The editorial highlights that nearly 25% of patients in the transplant cohort could not undergo the dissemination-minimizing surgical technique because of anatomical restrictions. Three of those four patients developed lung cancer recurrence.
This observation raises an important possibility: the technical feasibility of tumor-spread-minimizing surgery may be central to whether lung transplant can safely be considered in this setting.
The Ethical Question Cannot Be Avoided
Lung transplantation occurs in a zero-sum system. Every donor lung allocated to one patient is unavailable to another.
That makes the ethical implications particularly important. Current organ allocation systems prioritize conditions with established and durable posttransplant outcomes. For lung cancer, the long-term durability of transplant benefit is still unknown.
The noninferiority comparison with non-cancer transplant recipients is therefore important, but not sufficient. Larger, multicenter studies with longer follow-up will be needed before this approach can move toward broader adoption.
A Possible Parallel With Liver Transplant
The editorial draws an analogy with liver transplantation for hepatocellular carcinoma and colorectal liver metastases.
In hepatocellular carcinoma, outcomes improved only after better patient selection, including the introduction of the Milan criteria. More recently, liver transplant has shown benefit in selected patients with unresectable liver-only colorectal metastases when strict selection criteria were applied.

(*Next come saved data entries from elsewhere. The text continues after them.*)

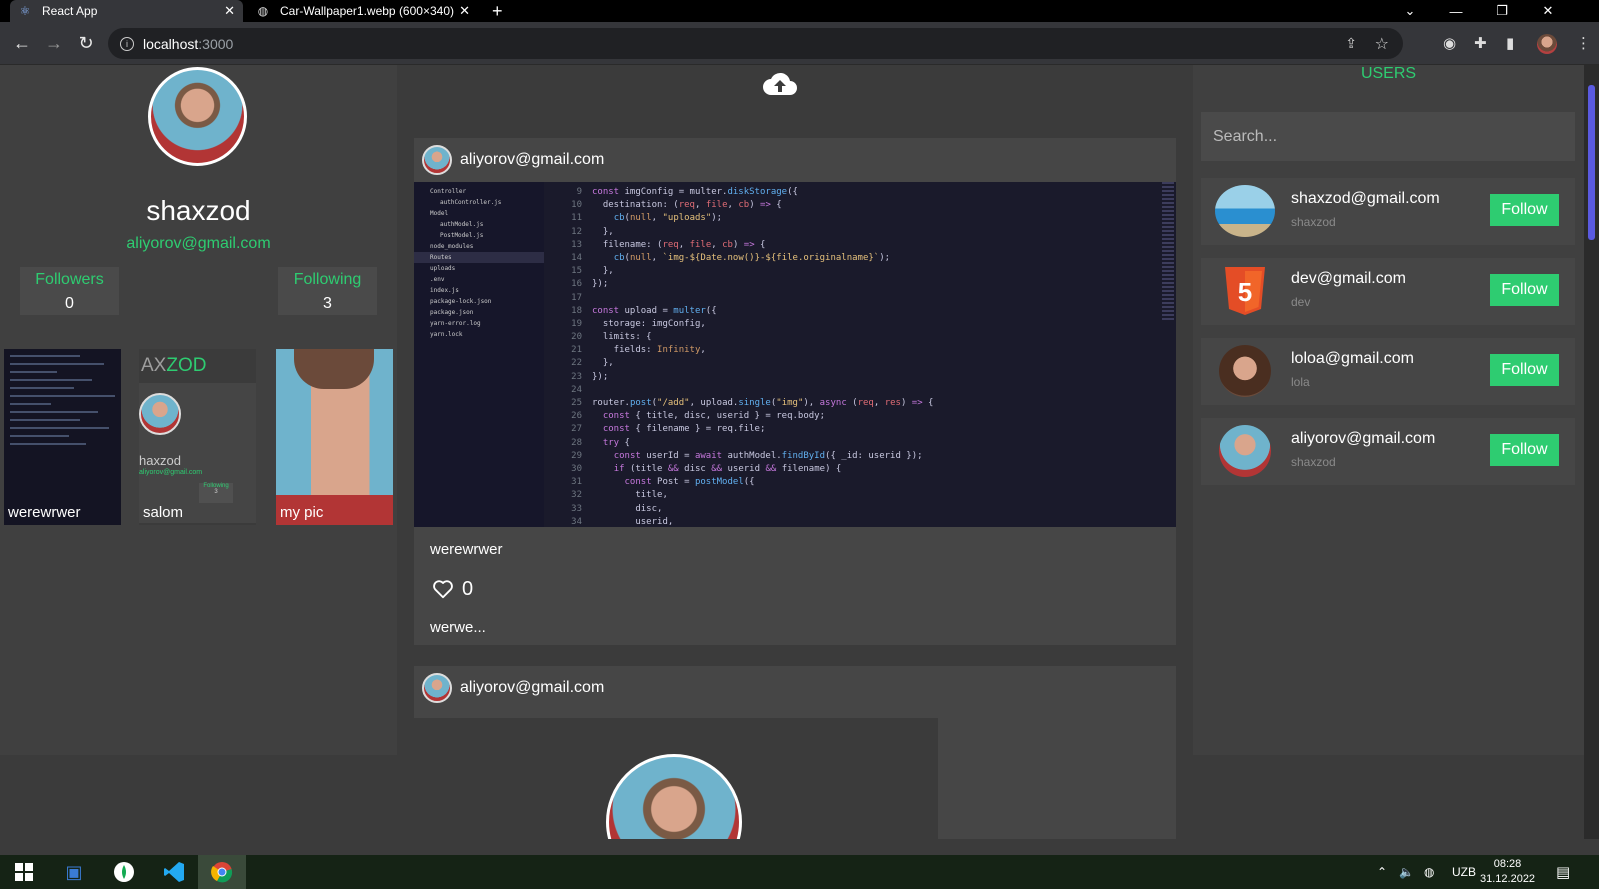 Image resolution: width=1599 pixels, height=889 pixels. Describe the element at coordinates (576, 232) in the screenshot. I see `line-number: 12` at that location.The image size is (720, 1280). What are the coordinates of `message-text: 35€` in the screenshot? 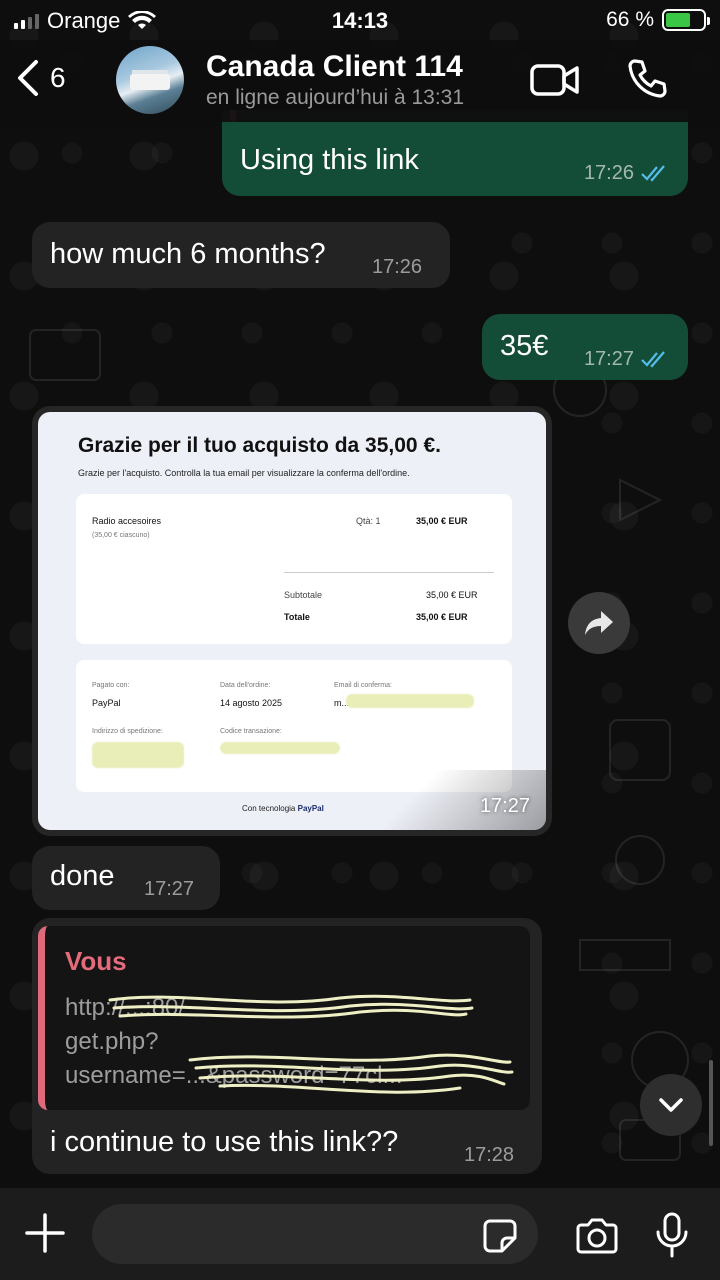 It's located at (524, 346).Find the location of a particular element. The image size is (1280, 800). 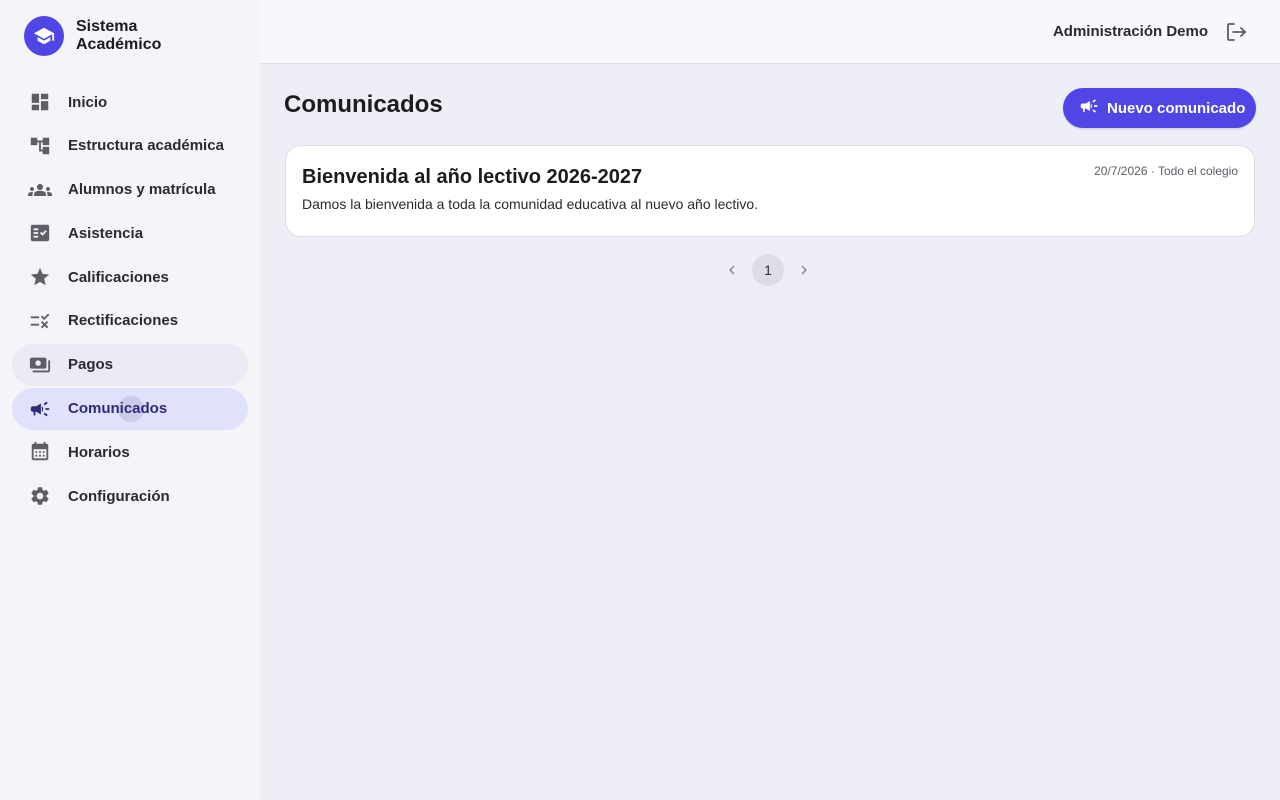

new-announcement-button: Nuevo comunicado is located at coordinates (1160, 108).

The lesson is not that lung transplant should immediately follow the same path. Rather, it is that transplant oncology may become possible only when disease biology, staging, surgical technique, and selection criteria are tightly defined.
What Needs to Happen Next
Before lung transplant can be considered beyond exceptional cases, the editorial calls for larger, multicenter, well-controlled, randomized studies.
Future trials should include carefully selected patients with lung-confined metastatic, refractory NSCLC and no evidence of mediastinal nodal or extrathoracic disease. Modern imaging and ultrasensitive cell-free DNA testing may help refine eligibility further.
The field will need to answer several difficult questions: Who is truly eligible? How durable is disease control? Can recurrence be predicted? How should immunosuppression be managed? And how should transplant ethics be balanced against potential survival benefit?
The Bottom Line
Lung transplant for lung-limited stage IV NSCLC remains experimental, controversial, and relevant only to a rare subset of patients.
But the JAMA discussion marks an important shift. A strategy once considered almost unthinkable may deserve rigorous investigation in carefully selected patients with refractory disease confined to the lungs.
The promise is real: dramatic early survival signals in a population with few options.
The perils are also real: recurrence risk, immunosuppression, short follow-up, complex surgery, and scarce donor organs.
For now, lung transplant in stage IV NSCLC should not be viewed as a new standard. It should be viewed as a provocative research frontier where biology, surgery, oncology, and ethics intersect.
References
- Daylan EC, Govindan R. New lungs for lung cancer—perils and promises. JAMA. Published online July 8, 2026. doi:10.1001/jama.2026.11478.
- Bharat A, Kurihara C, Chung LIY, et al. Lung transplant for refractory lung-limited stage IV non–small cell lung cancer. JAMA. Published online July 8, 2026. doi:10.1001/jama.2026.8717.
- Garassino MC, Gadgeel S, Speranza G, et al. Pembrolizumab plus pemetrexed and platinum in nonsquamous non–small-cell lung cancer: 5-year outcomes from the phase 3 KEYNOTE-189 study. Journal of Clinical Oncology. 2023;41:1992-1998.
- Leard LE, Holm AM, Valapour M, et al. Consensus document for the selection of lung transplant candidates: an update from the International Society for Heart and Lung Transplantation. Journal of Heart and Lung Transplantation. 2021;40:1349-1379.
- Adam R, Piedvache C, Chiche L, et al. Liver transplantation plus chemotherapy versus chemotherapy alone in patients with permanently unresectable colorectal liver metastases. Lancet. 2024;404:1107-1118.